Chroniques Note N° 001
J.01 — Marque

Un logo ne fait pas une marque.

Publié le 23 juin 2026
Rubrique Stratégie de marque
Lecture ~ 4 min

On vous a vendu un symbole. Joli, déclinable, livré en douze formats avec un PDF de « recommandations d'usage ». Et on vous a laissé croire que c'était ça, votre marque. C'est la première erreur du dossier, et c'est souvent la plus chère.

L'affaire

Un logo est une signature. Utile, nécessaire, mais ce n'est qu'une pièce au dossier. Le confondre avec la marque, c'est confondre la carte d'identité avec la personne. Vous reconnaissez quelqu'un à son visage, pas à sa photo de profil.

En 2026, le métier a tranché : on ne conçoit plus une marque comme un objet figé, mais comme un système vivant. Couleurs, typographie, ton de voix, manière de répondre à un mail, façon de tenir un délai. Tout cela parle avant le logo, et tout cela reste quand on le retire.

L'enquête

Faites le test. Masquez le logo sur votre site, votre devis, votre réponse à un client mécontent. Que reste-t-il ? Si la réponse est « rien de reconnaissable », vous n'avez pas une marque, vous avez un habillage.

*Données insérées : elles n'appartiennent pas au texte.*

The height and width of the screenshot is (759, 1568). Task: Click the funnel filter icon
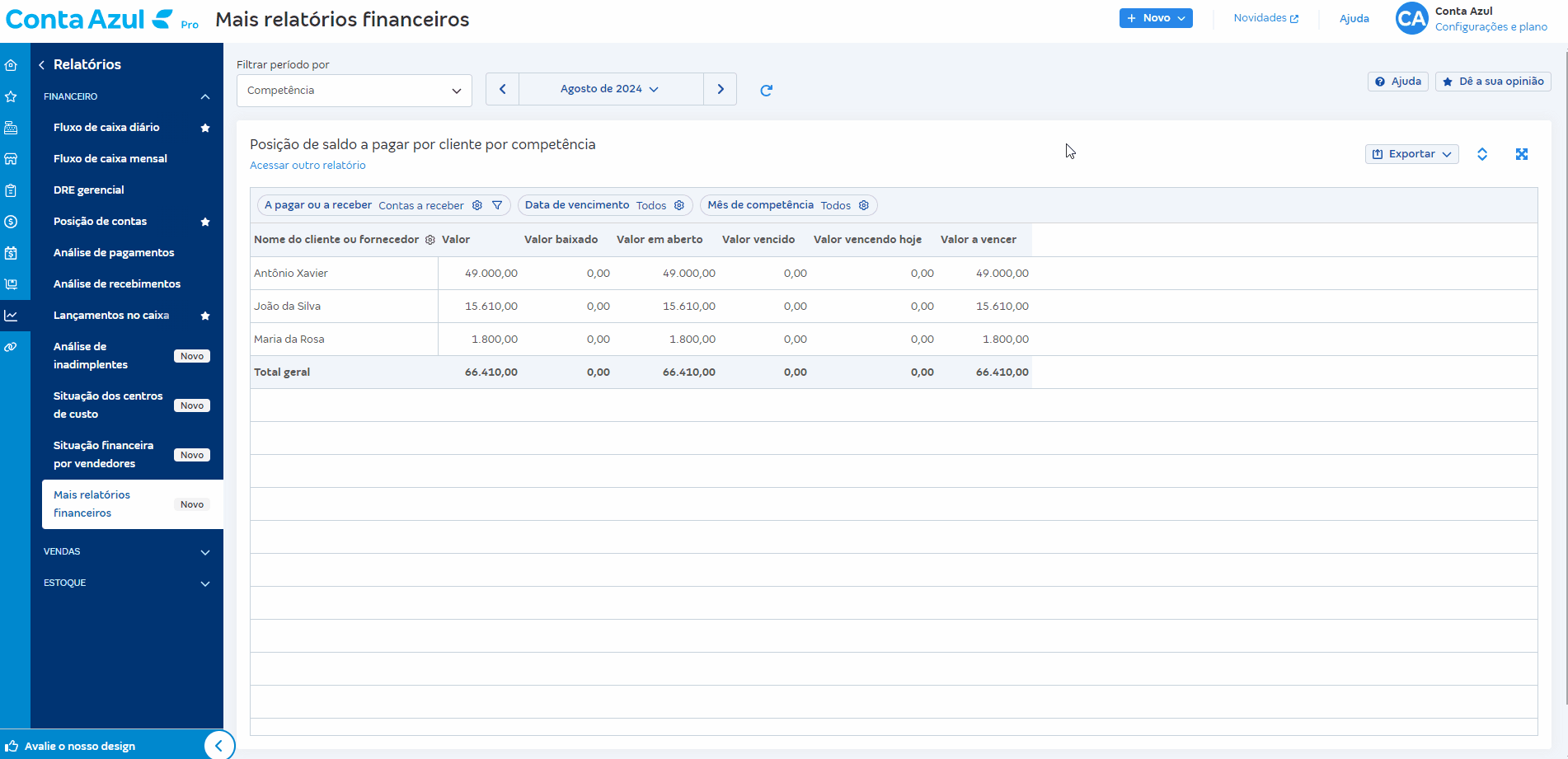click(x=497, y=205)
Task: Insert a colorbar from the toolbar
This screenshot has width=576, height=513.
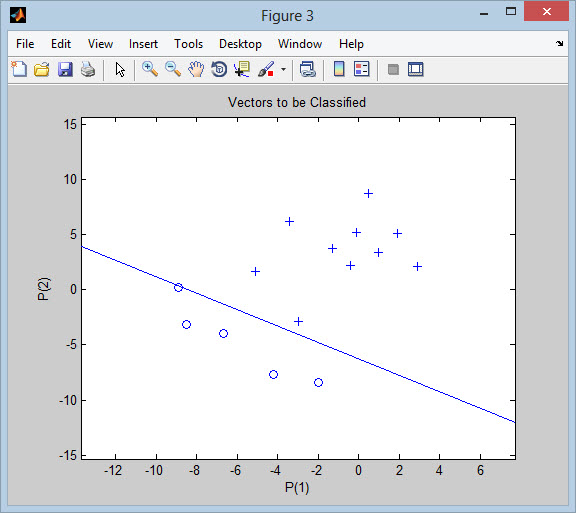Action: coord(339,69)
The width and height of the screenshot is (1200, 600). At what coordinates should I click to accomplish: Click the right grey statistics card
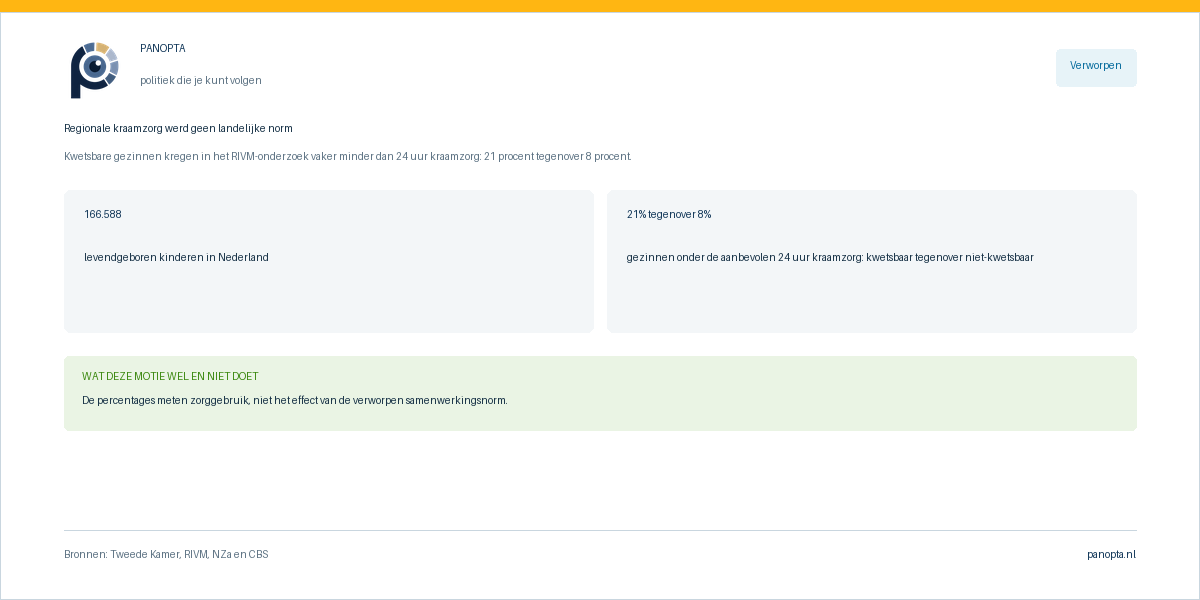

Les marques qui tiennent dans le temps ont un point commun : elles sont identifiables les yeux fermés. Une typographie qui leur appartient. Un vocabulaire qu'on ne croise pas ailleurs. Une cohérence qui ne dépend d'aucun fichier vectoriel. Le logo vient sceller tout ça, il ne le remplace pas.

Une marque, ce n'est pas ce que vous montrez. C'est ce dont on se souvient quand vous n'êtes plus là.

C'est aussi pour ça qu'un beau logo posé sur une marque vide ne tient jamais. Le symbole peut être irréprochable : s'il n'y a rien derrière, le public le sent en quelques secondes.

Le verdict

Un logo ne fait pas une marque. Il la signe. Avant de commander un symbole, instruisez le reste : qui vous êtes, à qui vous parlez, ce que vous refusez. Le dessin viendra après, et il sera juste.

C'est dans cet ordre qu'on travaille ici. D'abord la marque. Le logo ferme le dossier, il ne l'ouvre pas.